*Exercise*
Records appear below. Give all of them again, exactly.
==============================
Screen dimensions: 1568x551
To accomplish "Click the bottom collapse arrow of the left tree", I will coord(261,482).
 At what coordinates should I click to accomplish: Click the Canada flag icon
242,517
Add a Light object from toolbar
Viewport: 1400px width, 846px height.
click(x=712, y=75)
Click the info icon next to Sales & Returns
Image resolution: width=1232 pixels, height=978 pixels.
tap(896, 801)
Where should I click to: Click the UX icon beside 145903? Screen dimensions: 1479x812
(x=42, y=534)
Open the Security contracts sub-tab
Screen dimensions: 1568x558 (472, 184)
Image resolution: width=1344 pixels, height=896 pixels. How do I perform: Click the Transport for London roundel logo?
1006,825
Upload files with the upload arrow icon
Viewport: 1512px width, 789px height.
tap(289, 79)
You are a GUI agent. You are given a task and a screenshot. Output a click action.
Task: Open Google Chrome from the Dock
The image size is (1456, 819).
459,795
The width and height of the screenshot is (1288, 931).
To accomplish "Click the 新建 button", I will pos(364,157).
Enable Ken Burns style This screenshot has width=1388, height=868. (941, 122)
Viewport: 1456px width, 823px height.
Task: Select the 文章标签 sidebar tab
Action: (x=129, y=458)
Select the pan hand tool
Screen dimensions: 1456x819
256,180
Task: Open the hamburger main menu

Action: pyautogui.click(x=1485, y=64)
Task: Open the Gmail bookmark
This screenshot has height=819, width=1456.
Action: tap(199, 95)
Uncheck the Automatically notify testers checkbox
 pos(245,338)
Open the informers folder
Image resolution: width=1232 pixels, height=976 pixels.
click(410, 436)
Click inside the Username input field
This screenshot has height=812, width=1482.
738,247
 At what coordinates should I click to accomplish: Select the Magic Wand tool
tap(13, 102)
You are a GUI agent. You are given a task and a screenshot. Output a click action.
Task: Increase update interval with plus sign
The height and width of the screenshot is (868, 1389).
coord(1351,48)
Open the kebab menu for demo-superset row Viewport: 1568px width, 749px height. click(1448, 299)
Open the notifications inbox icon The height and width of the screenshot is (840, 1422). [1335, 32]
==============================
*Worked solution*
Screen dimensions: 1568x551
To accomplish "Click the bottom collapse arrow of the left tree", I will coord(261,482).
 At what coordinates should I click to accomplish: Click the Canada flag icon
242,517
Add a Light object from toolbar
Viewport: 1400px width, 846px height.
click(x=712, y=75)
Click the info icon next to Sales & Returns
Image resolution: width=1232 pixels, height=978 pixels.
tap(896, 801)
Where should I click to: Click the UX icon beside 145903? Screen dimensions: 1479x812
(x=42, y=534)
Open the Security contracts sub-tab
Screen dimensions: 1568x558 (472, 184)
Image resolution: width=1344 pixels, height=896 pixels. How do I perform: Click the Transport for London roundel logo?
1006,825
Upload files with the upload arrow icon
Viewport: 1512px width, 789px height.
tap(289, 79)
You are a GUI agent. You are given a task and a screenshot. Output a click action.
Task: Open Google Chrome from the Dock
The image size is (1456, 819).
459,795
The width and height of the screenshot is (1288, 931).
To accomplish "Click the 新建 button", I will pos(364,157).
Enable Ken Burns style This screenshot has width=1388, height=868. (941, 122)
Viewport: 1456px width, 823px height.
Task: Select the 文章标签 sidebar tab
Action: (x=129, y=458)
Select the pan hand tool
Screen dimensions: 1456x819
256,180
Task: Open the hamburger main menu

Action: pyautogui.click(x=1485, y=64)
Task: Open the Gmail bookmark
This screenshot has height=819, width=1456.
Action: tap(199, 95)
Uncheck the Automatically notify testers checkbox
 pos(245,338)
Open the informers folder
Image resolution: width=1232 pixels, height=976 pixels.
click(410, 436)
Click inside the Username input field
This screenshot has height=812, width=1482.
738,247
 At what coordinates should I click to accomplish: Select the Magic Wand tool
tap(13, 102)
You are a GUI agent. You are given a task and a screenshot. Output a click action.
Task: Increase update interval with plus sign
The height and width of the screenshot is (868, 1389).
coord(1351,48)
Open the kebab menu for demo-superset row Viewport: 1568px width, 749px height. click(1448, 299)
Open the notifications inbox icon The height and width of the screenshot is (840, 1422). [1335, 32]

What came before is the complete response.